The expected answer is a copy of every line in the listing that has the word "Black".

▶ **Given records**:
------------------------------------------------

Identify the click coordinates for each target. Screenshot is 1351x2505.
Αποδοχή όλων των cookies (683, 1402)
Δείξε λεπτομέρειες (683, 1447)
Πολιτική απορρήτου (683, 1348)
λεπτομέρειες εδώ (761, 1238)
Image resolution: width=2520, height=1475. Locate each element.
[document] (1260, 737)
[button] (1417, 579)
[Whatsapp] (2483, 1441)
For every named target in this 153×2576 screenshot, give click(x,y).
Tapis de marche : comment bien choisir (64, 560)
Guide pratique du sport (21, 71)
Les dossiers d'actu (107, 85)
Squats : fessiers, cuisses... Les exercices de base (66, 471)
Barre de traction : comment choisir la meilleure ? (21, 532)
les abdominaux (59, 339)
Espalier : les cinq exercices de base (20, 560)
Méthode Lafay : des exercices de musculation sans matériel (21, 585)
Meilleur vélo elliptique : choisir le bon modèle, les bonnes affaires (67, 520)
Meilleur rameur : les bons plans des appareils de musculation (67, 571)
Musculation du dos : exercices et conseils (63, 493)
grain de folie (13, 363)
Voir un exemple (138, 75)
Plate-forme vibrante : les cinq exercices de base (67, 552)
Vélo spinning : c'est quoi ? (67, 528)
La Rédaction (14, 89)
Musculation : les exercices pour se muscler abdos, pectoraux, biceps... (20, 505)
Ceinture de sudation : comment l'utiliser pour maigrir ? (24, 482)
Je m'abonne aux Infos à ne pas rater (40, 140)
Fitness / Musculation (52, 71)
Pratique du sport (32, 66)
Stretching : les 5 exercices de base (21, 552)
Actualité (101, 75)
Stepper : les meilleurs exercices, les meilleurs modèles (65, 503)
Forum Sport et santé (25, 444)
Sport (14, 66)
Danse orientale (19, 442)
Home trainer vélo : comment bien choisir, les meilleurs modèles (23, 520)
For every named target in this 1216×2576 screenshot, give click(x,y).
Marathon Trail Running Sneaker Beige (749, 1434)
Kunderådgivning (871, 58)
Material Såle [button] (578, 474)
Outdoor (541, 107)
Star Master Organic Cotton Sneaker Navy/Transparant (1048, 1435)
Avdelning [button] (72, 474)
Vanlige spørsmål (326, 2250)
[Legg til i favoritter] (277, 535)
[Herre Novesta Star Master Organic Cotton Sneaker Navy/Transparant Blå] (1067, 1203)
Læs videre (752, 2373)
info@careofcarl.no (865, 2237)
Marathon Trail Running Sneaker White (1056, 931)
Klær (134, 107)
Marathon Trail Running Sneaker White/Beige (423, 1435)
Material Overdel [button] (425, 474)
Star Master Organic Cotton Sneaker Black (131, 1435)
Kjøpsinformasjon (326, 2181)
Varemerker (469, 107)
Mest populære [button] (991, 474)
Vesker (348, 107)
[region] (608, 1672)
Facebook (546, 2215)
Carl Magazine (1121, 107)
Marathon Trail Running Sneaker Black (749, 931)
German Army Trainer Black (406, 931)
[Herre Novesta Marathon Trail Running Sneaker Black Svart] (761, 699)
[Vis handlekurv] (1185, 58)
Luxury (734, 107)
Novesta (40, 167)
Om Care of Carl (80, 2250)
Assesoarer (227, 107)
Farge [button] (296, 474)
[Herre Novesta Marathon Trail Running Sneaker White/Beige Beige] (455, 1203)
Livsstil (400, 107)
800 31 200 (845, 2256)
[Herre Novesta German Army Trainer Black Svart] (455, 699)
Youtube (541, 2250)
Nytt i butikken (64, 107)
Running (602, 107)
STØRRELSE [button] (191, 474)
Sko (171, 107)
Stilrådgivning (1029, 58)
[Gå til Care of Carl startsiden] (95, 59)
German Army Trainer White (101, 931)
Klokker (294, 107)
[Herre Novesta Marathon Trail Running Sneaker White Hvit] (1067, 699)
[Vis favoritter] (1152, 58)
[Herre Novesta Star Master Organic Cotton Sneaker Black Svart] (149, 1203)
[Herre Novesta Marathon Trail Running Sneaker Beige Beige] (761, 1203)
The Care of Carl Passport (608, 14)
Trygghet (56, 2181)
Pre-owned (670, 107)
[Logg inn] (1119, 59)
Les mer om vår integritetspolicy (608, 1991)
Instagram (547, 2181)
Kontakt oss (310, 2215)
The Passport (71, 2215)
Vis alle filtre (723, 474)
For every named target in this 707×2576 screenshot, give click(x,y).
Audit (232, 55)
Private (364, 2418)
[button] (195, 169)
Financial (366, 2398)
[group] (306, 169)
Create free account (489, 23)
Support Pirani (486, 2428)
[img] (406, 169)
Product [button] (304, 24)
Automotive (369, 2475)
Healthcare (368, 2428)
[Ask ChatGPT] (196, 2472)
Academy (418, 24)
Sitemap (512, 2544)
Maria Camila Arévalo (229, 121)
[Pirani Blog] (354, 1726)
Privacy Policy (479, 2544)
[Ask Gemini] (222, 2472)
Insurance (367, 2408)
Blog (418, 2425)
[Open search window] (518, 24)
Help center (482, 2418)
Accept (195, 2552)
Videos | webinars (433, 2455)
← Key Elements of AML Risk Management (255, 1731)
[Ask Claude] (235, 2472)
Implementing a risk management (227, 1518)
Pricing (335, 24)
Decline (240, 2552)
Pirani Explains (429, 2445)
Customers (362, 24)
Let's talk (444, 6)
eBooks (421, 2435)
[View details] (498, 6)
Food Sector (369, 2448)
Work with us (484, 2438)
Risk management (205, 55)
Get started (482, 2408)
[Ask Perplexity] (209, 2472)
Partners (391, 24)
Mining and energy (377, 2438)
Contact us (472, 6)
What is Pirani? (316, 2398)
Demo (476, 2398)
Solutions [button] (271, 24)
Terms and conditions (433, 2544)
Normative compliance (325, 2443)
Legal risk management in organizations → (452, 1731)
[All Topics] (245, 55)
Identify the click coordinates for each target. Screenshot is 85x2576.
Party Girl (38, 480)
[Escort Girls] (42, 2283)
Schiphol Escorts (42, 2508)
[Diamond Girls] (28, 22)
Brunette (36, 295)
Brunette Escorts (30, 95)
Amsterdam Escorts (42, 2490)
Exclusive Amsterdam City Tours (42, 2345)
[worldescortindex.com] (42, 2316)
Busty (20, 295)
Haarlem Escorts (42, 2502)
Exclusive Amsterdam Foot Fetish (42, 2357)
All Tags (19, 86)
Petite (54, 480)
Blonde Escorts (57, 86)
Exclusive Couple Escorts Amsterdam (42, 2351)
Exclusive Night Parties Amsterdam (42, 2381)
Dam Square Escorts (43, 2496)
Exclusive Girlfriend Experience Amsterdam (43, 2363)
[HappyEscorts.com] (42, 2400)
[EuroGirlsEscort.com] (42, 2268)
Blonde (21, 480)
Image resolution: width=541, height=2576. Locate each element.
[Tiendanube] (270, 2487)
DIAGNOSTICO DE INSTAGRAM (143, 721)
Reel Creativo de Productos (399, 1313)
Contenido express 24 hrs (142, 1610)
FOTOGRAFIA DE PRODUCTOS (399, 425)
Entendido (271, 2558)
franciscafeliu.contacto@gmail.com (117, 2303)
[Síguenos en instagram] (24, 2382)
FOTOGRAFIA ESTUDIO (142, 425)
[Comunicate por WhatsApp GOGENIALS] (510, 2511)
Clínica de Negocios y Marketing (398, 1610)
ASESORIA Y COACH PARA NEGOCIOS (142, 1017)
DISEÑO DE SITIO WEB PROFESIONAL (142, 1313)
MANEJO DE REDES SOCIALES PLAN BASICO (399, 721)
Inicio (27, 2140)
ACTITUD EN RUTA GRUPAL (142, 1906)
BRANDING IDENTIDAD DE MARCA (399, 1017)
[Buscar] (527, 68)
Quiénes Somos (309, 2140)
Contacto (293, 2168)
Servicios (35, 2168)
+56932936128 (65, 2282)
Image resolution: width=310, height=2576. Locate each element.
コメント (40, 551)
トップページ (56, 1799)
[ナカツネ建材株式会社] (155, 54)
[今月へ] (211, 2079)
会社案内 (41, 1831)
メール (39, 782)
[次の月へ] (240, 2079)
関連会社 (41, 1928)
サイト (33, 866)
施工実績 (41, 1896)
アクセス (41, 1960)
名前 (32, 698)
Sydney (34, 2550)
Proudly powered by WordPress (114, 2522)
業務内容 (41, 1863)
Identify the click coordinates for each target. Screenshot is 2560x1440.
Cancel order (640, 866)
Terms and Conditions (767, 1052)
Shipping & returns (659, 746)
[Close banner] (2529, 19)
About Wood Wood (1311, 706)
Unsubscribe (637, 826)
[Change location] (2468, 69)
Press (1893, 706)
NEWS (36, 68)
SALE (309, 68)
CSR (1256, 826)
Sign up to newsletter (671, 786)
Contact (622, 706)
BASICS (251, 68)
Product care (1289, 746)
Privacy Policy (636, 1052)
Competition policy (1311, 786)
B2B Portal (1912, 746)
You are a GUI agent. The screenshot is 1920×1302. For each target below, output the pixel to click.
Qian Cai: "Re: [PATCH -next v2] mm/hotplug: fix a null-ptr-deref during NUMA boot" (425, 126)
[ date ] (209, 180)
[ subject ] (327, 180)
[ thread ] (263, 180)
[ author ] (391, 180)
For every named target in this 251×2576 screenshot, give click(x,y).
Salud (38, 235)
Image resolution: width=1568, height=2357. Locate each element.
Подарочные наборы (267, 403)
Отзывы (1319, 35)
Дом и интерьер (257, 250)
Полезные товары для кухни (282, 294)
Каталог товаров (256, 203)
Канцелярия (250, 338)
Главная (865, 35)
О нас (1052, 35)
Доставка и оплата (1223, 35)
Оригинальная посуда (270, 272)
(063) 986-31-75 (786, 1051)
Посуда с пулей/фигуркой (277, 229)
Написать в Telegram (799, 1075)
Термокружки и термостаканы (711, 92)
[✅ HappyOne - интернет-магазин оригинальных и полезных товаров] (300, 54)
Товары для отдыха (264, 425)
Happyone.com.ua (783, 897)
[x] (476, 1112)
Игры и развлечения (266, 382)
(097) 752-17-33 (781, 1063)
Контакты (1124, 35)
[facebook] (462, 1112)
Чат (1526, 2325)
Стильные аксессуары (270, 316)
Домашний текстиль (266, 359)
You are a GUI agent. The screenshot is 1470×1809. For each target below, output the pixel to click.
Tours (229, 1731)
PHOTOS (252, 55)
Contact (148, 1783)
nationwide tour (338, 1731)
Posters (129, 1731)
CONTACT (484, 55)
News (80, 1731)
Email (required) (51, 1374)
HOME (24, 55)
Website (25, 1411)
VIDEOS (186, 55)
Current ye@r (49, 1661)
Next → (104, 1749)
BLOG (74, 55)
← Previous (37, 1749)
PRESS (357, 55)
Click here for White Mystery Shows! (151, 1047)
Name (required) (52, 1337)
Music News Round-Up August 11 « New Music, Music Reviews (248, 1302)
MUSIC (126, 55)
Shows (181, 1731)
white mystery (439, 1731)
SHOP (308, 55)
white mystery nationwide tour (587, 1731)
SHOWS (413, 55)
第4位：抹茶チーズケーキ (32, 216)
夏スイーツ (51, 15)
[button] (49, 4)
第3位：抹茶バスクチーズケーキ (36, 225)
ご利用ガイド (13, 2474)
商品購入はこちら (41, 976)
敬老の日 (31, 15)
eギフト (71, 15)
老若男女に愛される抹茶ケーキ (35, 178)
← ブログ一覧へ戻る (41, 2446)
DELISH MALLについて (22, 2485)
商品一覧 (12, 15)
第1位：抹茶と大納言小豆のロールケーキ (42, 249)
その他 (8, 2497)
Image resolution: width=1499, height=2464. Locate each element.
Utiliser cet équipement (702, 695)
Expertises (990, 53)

------------------------------------------------

▶ **Result of this exercise**:
Star Master Organic Cotton Sneaker Black (131, 1435)
Marathon Trail Running Sneaker Black (749, 931)
German Army Trainer Black (406, 931)
[Herre Novesta Marathon Trail Running Sneaker Black Svart] (761, 699)
[Herre Novesta German Army Trainer Black Svart] (455, 699)
[Herre Novesta Star Master Organic Cotton Sneaker Black Svart] (149, 1203)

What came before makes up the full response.